Bound by Hatred (Born in Blood Mafia Chronicles 3)
“Let me guess. He hated that idea.”
Aria laughed. “Yeah. He doesn’t trust the Outfit and won’t let me go there without him.”
“I kind of have to agree with him. I wish we could go together though.”
“Maybe next year. Father can hardly stay mad at you forever.”
“Father will still be mad at me when he’s roasting in hell.”
***
As expected, I wasn’t invited to my family’s Christmas party. Officially, Father couldn’t have denied me entrance as Matteo’s wife, but not only would that have been very awkward but Matteo also didn’t want to risk taking me back to Chicago so soon.

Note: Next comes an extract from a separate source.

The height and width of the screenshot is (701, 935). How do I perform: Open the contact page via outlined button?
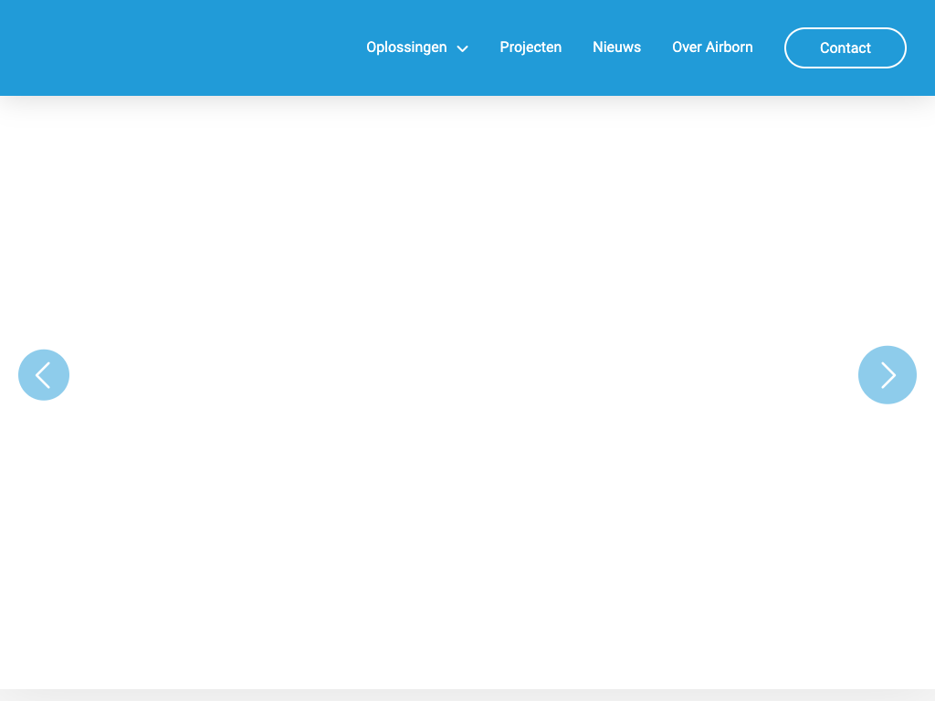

That night after my body had won over my brain once again and succumbed to Matteo’s charm, I lay naked in his arms, his chest pressed up against my back. I wasn’t sure why I always fell asleep with his arms around me, and worse why I was sometimes longing for his closeness during the day too. So far I’d managed to resist that second notion at least.
“Will I ever see Fabi and Lily again?” I whispered into the silence.
Matteo’s arms around my waist tightened. “If they were part of the Cosa Nostra, Luca could do something, but your father only has to listen to Cavallaro.”
“I know,” I said almost angrily. I knew how things worked in our world. “But can’t we invite my family over for some kind of gathering? Father wouldn’t reject a direct invitation, right?”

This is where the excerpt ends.